Tras un mes bajo la batuta de Gary Neville el Valencia ha combinado buenas sensaciones con malos resultados, echamos un vistazo a las propuestas que ha intentado aplicar el técnico inglés para construir su equipo.

La etapa Gary Neville entra en zona naranja al mes de su nombramiento. En el que las sensaciones, juego y resultados van por caminos dispares. Algo que puede socavar su ascendencia sobre el grupo y su propia continuidad a largo plazo si no consigue encauzar todos los frentes en un caudal positivo.

Los primeros pasos del inglés en Paterna han ido enfocados a modificar la metodología, a implementar nuevas formas de trabajo y recuperar otras que quedaron olvidadas en la locura que invadió la Ciudad Deportiva durante el verano. Andy Scoulding, Jason Cheng y David Lemoel son los analistas tácticos que ha incorporado a la realidad del primer equipo; faceta que adquirió un peso importante en la preparación de partidos y entrenamientos, recuperando el esplendor perdido tras la salida del escocés Ian Cathro.
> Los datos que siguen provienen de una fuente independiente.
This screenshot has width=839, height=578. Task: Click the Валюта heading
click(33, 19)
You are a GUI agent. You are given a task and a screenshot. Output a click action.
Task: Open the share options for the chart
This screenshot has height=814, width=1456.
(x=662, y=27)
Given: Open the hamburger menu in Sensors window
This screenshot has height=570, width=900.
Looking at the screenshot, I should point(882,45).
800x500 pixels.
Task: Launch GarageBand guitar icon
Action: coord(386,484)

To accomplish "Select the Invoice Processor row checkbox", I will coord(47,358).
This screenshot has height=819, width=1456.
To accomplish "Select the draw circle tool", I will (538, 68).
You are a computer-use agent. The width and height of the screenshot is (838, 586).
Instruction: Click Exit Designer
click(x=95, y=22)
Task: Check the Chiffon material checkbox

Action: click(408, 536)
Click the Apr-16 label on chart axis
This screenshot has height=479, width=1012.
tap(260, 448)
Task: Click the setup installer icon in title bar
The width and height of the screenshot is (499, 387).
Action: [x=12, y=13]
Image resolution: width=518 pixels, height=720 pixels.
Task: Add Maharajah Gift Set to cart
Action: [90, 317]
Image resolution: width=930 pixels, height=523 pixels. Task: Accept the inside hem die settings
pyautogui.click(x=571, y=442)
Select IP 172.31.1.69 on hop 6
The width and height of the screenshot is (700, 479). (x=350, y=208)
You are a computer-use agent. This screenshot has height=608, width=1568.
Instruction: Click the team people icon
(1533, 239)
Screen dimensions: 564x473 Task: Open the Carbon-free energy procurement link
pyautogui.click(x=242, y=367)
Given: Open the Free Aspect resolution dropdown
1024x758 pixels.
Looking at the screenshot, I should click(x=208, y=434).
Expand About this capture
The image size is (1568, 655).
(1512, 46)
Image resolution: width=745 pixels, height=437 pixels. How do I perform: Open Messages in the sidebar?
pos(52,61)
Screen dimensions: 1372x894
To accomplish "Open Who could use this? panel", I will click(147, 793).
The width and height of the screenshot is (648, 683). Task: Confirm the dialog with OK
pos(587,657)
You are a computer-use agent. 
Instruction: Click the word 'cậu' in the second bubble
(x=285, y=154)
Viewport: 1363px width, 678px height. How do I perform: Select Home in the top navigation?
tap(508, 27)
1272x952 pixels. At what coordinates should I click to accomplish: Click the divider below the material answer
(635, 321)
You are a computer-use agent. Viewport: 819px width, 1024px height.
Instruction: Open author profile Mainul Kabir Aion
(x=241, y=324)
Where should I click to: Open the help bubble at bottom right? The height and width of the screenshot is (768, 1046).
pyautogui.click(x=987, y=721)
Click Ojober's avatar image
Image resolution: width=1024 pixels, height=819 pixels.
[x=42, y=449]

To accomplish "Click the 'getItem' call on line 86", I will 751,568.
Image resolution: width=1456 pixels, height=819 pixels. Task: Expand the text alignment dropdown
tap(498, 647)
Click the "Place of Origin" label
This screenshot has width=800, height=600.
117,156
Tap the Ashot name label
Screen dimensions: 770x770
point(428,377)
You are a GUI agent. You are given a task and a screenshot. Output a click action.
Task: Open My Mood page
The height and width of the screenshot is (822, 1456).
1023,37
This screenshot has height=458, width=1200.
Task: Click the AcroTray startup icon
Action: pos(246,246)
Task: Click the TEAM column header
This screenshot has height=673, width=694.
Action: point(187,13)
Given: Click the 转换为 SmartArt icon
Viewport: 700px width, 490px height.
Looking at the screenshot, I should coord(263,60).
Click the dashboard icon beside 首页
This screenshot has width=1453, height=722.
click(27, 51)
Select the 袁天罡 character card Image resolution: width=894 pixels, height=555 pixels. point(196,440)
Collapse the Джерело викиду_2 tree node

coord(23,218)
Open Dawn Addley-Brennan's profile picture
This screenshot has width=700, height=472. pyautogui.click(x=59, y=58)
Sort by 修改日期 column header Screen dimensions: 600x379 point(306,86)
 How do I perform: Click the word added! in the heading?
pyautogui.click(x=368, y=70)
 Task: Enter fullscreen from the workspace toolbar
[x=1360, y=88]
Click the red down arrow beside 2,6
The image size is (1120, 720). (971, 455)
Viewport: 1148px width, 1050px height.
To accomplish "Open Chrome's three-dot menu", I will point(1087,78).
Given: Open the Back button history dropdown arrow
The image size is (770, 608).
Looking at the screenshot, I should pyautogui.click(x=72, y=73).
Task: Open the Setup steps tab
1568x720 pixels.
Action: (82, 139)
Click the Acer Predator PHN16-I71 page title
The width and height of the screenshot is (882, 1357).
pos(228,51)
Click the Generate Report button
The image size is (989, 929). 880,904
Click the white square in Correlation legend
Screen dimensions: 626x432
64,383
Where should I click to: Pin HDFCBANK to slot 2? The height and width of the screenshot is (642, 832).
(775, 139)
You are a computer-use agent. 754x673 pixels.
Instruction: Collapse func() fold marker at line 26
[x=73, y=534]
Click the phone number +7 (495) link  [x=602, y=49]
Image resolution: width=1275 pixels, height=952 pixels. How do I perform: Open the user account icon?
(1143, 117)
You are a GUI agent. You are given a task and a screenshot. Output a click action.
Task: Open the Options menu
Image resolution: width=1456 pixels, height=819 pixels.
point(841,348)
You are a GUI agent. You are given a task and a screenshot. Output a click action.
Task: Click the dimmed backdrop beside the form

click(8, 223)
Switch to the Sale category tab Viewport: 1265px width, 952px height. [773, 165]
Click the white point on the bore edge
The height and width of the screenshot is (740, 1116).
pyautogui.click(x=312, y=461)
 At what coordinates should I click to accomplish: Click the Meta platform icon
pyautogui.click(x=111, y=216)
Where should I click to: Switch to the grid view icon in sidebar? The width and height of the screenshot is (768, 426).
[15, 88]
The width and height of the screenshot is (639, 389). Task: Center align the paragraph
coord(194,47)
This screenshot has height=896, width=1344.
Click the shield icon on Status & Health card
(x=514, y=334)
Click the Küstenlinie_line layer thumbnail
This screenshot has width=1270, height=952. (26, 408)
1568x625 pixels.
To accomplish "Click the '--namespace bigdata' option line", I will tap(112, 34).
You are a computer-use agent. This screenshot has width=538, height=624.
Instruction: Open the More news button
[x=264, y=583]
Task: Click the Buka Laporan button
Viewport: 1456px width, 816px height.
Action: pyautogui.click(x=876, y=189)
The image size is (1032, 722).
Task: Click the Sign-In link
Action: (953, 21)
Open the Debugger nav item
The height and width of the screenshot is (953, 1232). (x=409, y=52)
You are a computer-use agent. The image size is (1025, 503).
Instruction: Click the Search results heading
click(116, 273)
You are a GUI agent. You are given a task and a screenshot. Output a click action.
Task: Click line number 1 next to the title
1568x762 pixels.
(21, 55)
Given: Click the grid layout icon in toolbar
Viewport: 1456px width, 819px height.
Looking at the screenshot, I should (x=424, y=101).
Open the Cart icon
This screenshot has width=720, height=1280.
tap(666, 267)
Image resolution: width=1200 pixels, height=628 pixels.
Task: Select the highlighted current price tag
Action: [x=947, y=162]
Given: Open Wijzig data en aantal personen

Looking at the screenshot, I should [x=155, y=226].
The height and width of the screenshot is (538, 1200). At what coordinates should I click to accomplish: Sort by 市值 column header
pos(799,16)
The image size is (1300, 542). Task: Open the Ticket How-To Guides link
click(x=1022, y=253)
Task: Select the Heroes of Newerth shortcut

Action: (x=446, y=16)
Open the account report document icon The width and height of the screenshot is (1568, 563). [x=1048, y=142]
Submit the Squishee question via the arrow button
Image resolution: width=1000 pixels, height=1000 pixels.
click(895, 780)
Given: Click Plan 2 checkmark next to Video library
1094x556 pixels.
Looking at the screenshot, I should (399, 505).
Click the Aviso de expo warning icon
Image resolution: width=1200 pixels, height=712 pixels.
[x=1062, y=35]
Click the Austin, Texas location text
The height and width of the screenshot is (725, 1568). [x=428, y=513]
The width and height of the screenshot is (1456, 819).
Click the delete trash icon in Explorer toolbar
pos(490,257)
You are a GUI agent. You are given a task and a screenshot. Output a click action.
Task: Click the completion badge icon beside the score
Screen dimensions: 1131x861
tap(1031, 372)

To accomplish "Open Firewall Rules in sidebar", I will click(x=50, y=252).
La primera consecuencia de ello ha sido recuperar la buena ejecución en jugadas a balón parado, como los córners, o de estrategia. Una faceta que dio muchos puntos al equipo en el curso pasado y que en este brilló por su ausencia de una forma alarmante.

En la última sesión con el grupo, se dedicaron 40 minutos a visionar vídeos y jugadas detalladas sobre los errores cometidos en San Sebastián; con la entrega a cada uno de los futbolistas de un Ipad Pro personalizado repleto de apps que contienen jugadas y movimientos propios y de rivales para su posterior estudio quiso enviar un mensaje sobre la importancia del conocimiento como vía para mejorar el rendimiento colectivo e individual. Es el fin que esconden todas las modificaciones que ha introducido en Paterna.

Las sesiones bajo su batuta son más intensas, físicas, más cortas, y más didácticas. La relación con el jugador es más próxima y en su labor de recuperar animícamente al grupo ha ido otorgando pequeñas concesiones públicas y privadas, desempolvando viejos códigos de vestuario, con la finalidad de revivir confianzas marchitas, todo con el lógico handicap de la barrera idiomática, un aspecto que, por momentos, llega a ser frustrante tanto para el que envía el mensaje como para el que lo recibe. Un punto que puede suponer la diferencia entre el éxito y el fracaso en el largo plazo.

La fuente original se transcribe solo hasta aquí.